RFID is great!

Just ask your favorite State Department worker.  In fact, it is so great, they are going to start putting them in passports by the end of next month (http://money.cnn.com/2006/07/13/pf/rfid_passports/index.htm).  Coming soon to an airport near you, you can just waive your passport in front of their reader and they will have all your information.  Sounds great right? Saves you that pesky 2 seconds it takes for the person at the desk to actually open your passport up.  After a mere 43,200 passport scans, you will have saved an entire day of your life!  Kind of makes me want to take up international travel again.

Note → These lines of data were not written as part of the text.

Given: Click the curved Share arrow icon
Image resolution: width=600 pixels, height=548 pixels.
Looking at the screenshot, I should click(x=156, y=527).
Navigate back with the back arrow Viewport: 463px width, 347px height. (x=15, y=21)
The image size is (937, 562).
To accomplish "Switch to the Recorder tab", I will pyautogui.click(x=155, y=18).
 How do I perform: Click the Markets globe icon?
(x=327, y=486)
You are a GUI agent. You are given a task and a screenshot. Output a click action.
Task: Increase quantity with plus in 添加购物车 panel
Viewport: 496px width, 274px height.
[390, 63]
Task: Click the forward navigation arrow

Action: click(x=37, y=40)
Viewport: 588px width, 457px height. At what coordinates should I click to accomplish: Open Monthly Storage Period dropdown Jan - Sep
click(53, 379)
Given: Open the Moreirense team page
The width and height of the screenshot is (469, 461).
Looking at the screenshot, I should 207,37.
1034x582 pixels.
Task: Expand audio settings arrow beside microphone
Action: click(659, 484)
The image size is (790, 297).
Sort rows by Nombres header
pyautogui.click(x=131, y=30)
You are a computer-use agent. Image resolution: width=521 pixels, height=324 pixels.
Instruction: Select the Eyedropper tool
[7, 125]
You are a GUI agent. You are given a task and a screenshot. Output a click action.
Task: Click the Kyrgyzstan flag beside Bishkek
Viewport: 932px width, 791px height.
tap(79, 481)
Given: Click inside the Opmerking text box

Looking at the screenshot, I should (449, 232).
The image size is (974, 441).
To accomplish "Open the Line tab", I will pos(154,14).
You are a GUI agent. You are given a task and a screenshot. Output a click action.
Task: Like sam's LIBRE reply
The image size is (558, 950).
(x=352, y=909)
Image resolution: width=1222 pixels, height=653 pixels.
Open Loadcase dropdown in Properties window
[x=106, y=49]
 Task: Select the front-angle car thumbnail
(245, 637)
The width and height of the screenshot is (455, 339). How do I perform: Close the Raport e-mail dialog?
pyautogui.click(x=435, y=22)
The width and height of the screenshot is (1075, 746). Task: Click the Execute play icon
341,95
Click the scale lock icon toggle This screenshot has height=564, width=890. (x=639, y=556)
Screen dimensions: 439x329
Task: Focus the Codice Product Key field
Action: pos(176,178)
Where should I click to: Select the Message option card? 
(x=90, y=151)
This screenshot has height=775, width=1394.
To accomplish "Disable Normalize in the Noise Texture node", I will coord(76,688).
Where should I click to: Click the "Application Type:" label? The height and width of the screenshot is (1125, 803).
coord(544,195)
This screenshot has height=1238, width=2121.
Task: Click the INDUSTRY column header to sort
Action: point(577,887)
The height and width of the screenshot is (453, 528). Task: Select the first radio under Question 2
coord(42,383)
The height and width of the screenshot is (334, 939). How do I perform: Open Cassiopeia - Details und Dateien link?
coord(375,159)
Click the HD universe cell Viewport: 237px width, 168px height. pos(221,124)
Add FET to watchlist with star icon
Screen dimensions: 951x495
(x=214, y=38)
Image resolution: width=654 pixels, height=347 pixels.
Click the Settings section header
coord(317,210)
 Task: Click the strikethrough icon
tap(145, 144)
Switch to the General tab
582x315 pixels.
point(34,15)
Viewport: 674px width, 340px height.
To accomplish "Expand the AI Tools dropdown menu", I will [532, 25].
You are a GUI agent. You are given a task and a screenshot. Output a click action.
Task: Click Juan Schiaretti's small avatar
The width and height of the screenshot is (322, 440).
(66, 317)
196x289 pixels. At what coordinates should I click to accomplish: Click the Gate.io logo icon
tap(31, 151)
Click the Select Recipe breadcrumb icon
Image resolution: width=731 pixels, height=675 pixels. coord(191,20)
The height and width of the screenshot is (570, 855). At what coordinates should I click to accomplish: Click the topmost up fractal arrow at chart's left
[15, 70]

 But seriously.  This is the stupidest idea ever.  Do the people at the State department not read the news?  The Dutch government tried the same thing just one year ago.  Their encryption was cracked in something like two weeks.  Not only that, but people with readers could obtain a person’s passport information as it was scanned at immigration from something on the order of 50 feet away.  The Dutch government corrected that problem by putting (I believe) Gaussian cages around the passport readers.  But, what’s to stop someone from energizing your RFID chip as you walk through the door to their business or something? 

The encryption the State Department intends to use will get broken someday.  Then your RFID passport could be a liability.  They claim the purpose of the chip is to cut down on human error but a human is reviewing the information on a computer screen instead of a passport.  Are they less likely to make an error looking at a computer screen? I doubt it.